Use Mindfulness to Help You Be Less Judgmental
Taken by Alena Shekhovtcova on Pexels

Mindfulness is a powerful tool to push judgmental, fearful, and unkind thoughts away from yourself. It’s applied both in attitude, practices, and behaviors. When it comes to judgments, we often both internalize harsh and critical thoughts upon ourselves and project such thoughts onto others based on their past actions or our predictions for their future actions. Mindfulness can help circumvent such negative judgmental thoughts.

What Is Mindfulness?

With mindfulness, you’re able to be fully aware and present in what you’re doing, where you’re at, everything else your senses take in, and put distance between happenings and your reactions. Mindfulness combines this awareness with the ability to not let circumstances and thoughts overwhelm you or cause you to be overly reactive. In other words, you’re not on autopilot.
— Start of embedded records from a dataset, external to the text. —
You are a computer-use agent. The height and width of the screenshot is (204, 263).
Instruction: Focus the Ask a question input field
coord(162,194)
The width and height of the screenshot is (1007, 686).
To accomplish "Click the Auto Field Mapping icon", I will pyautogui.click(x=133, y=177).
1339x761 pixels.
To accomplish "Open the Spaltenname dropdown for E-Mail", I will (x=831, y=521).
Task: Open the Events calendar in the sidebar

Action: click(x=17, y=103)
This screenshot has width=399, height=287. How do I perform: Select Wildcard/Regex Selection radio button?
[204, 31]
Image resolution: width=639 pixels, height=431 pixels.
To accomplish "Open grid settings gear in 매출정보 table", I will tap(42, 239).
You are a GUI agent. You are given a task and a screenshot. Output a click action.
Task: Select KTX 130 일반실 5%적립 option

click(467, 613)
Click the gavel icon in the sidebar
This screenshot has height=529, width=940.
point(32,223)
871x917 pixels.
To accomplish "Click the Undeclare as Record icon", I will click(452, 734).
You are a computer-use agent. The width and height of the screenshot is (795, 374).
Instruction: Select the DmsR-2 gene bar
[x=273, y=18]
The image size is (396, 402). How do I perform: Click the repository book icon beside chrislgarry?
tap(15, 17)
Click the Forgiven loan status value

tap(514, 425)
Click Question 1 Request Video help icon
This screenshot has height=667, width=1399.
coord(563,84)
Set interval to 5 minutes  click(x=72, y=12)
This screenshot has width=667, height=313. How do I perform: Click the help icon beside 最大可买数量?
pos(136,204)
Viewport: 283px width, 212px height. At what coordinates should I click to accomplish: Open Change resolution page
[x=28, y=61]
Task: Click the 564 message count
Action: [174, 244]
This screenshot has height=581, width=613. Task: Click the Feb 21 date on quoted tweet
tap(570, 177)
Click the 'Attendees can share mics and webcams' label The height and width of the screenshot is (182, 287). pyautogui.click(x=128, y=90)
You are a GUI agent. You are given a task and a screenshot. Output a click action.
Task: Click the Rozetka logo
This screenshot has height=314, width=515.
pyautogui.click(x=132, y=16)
Each human has a natural mindful nature. However, in today’s highly sensory world of hustle and bustle and technology distractions, being truly and completely mindful is something that takes practice and improves with each application. Did you know that research shows that you can actually remodel the physical structure of your brain with mindfulness?

How Does Judgment Improve Through Mindfulness?

Our ancestral background makes us social creatures by nature. Humans have long lived in tribes, making social judgment (both self-directed and outwardly directed) a huge factor in our mindset. It wires us to regret the past and fret the future, which in turn sets you on a path of negative reflection to find faults, activate criticism, and inflict judgment.

Mindfulness is used to downgrade negative emotional responses so that judgments are less reactive, less personal, and less important in your hierarchy of feelings and needs. By living in the present moment only, you don’t fall on the stumbling blocks of your own and others’ negative judgments. You become more self-aware and self-accepting.

Your thoughts and feelings can be carefully observed without the weight of judging them as good or bad. There’s an increased connection with your own physical and emotional state without getting sidetracked by self-criticism and judgments. Mindfulness allows you to weed out and control destructive feelings. You examine the current moment as it is, not as it relates to the past or might relate to the future.

Mindfulness to Avoid Judgment Must Be Consistently Applied

Keep in mind that mindfulness isn’t some unrealistic goal of eternal calm or muting the mind. As you feel judgmental thoughts invade, simply take note of them and allow them to pass by without judging them, yourself, or others.

The thoughts may try to capture your attention, pushing you back or forward into the weeds of negativity. When this happens, gently bring your thoughts back to the time and space at hand. Mindfulness is all about this consistent and recurring process of bringing yourself back to the present moment.